Assigned task:
Format as a numbered list the part of the items that opens with the line containing "This screenshot has width=874, height=513." and closes with the line containing "center [720, 500].", omitting blank lines.

Records supplied:
<<<<
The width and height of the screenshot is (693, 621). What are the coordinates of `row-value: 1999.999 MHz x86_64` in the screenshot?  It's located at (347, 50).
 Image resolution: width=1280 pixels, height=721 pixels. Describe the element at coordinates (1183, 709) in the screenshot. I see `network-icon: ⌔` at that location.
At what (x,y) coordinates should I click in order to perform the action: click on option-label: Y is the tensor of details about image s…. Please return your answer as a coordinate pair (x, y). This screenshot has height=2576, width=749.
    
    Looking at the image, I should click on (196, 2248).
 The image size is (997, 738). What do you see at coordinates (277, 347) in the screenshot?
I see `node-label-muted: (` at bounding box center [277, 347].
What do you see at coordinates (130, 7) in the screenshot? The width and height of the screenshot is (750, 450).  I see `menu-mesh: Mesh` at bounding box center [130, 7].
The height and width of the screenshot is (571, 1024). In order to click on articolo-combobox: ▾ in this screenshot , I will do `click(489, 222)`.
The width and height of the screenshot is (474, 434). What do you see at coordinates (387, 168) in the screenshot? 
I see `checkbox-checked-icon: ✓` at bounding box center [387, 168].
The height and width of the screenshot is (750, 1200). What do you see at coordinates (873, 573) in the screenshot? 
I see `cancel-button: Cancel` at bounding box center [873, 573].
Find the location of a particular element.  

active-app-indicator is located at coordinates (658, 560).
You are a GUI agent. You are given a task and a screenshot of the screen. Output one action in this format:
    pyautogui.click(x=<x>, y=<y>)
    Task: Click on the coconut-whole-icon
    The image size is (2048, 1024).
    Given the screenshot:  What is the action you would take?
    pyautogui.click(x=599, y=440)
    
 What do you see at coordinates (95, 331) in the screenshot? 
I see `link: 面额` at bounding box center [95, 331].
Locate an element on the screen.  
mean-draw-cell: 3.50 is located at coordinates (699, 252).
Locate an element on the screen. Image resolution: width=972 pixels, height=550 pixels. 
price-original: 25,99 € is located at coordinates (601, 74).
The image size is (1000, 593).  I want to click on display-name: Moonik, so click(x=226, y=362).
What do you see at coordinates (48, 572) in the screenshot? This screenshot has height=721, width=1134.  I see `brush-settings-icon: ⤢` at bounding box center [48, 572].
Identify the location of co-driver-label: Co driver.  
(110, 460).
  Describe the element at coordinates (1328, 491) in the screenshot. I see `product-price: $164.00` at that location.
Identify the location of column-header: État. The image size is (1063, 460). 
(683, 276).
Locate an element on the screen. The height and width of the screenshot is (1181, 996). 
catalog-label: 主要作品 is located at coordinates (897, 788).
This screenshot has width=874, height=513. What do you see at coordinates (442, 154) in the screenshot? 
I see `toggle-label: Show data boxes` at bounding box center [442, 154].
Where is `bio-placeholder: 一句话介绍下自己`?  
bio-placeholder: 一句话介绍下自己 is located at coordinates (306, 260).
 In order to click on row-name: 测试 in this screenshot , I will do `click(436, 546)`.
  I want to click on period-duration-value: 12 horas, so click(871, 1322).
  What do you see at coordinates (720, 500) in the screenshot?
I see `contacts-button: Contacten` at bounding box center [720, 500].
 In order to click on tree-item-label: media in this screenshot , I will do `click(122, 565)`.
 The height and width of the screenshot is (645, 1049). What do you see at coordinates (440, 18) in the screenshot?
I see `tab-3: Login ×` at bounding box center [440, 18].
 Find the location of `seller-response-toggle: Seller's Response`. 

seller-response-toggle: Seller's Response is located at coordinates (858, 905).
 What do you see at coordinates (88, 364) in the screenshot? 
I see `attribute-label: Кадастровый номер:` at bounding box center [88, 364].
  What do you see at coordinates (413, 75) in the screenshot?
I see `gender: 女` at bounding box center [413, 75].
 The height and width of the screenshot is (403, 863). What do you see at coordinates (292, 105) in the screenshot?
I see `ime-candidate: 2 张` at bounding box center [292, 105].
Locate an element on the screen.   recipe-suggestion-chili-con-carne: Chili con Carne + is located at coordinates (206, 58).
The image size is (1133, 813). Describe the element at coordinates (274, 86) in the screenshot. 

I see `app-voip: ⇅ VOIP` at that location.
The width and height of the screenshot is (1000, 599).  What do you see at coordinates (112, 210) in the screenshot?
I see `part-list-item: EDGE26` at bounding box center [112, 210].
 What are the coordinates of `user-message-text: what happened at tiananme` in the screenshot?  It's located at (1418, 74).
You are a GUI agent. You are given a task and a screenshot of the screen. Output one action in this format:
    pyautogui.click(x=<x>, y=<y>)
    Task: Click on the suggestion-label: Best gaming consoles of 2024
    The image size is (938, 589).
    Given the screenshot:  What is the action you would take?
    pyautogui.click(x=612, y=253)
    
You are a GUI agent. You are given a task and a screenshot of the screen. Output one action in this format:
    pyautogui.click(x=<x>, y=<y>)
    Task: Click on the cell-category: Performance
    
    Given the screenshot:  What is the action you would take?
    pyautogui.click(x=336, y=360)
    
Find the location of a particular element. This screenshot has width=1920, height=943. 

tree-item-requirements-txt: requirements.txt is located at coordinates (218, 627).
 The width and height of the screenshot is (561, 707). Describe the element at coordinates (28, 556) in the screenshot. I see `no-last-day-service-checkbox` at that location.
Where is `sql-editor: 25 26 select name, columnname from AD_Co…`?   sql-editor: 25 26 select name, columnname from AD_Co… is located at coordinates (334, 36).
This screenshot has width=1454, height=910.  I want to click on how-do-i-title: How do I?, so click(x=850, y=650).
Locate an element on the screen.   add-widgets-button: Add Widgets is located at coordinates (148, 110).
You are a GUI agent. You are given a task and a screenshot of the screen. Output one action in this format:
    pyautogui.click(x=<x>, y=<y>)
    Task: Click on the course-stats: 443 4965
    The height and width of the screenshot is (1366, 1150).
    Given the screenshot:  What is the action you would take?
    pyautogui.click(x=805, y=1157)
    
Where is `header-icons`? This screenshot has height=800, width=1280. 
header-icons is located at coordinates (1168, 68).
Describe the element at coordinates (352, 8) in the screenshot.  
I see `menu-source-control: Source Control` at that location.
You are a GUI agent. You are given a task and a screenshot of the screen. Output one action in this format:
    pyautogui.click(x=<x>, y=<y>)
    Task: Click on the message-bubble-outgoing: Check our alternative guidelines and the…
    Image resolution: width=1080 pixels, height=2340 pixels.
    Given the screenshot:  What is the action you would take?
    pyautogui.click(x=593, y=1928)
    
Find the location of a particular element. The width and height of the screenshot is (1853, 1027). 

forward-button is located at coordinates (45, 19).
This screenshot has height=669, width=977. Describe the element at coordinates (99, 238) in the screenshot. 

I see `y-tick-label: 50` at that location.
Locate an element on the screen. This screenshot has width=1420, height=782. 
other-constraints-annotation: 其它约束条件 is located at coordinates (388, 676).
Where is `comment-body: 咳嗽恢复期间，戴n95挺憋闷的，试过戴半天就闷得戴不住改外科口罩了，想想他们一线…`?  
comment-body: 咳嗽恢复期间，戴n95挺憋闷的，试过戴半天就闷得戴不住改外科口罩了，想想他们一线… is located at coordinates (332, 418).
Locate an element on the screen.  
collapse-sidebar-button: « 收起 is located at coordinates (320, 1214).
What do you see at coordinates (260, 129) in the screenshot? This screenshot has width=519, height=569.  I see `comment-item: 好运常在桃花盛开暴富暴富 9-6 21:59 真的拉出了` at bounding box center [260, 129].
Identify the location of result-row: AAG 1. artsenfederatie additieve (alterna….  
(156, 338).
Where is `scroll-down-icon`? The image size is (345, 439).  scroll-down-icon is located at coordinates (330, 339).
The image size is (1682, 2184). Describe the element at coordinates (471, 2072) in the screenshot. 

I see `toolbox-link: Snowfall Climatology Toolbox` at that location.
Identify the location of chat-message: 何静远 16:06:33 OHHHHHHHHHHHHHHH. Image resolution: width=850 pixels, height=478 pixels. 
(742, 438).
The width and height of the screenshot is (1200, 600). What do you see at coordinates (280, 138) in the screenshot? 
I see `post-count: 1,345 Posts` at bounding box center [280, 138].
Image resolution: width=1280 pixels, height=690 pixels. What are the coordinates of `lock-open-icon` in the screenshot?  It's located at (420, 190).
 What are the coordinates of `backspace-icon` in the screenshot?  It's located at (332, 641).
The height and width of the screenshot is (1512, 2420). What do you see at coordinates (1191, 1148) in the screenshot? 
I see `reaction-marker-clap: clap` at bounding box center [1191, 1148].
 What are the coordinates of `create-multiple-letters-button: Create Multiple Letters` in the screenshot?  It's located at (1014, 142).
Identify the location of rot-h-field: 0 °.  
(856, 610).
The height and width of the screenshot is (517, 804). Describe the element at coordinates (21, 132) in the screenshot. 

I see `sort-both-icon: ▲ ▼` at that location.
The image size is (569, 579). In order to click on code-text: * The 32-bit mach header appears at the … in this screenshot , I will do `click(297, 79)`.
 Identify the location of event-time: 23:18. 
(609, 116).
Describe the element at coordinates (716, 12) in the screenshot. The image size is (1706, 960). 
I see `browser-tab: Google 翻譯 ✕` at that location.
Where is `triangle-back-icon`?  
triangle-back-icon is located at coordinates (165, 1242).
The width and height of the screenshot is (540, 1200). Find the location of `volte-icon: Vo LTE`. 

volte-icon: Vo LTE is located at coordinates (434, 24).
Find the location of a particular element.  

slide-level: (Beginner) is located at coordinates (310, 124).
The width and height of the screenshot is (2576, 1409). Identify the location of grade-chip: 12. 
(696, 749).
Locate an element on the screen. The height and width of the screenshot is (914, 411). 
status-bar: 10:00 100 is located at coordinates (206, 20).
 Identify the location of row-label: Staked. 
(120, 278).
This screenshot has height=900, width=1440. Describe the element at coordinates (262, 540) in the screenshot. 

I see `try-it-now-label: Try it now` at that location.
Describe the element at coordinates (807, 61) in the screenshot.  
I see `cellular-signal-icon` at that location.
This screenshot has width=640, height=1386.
>>>>
Solution to this task:
1. This screenshot has width=874, height=513. What do you see at coordinates (442, 154) in the screenshot? 
2. I see `toggle-label: Show data boxes` at bounding box center [442, 154].
3. Where is `bio-placeholder: 一句话介绍下自己`?  
4. bio-placeholder: 一句话介绍下自己 is located at coordinates (306, 260).
5.  In order to click on row-name: 测试 in this screenshot , I will do `click(436, 546)`.
6.   I want to click on period-duration-value: 12 horas, so click(871, 1322).
7.   What do you see at coordinates (720, 500) in the screenshot?
8. I see `contacts-button: Contacten` at bounding box center [720, 500].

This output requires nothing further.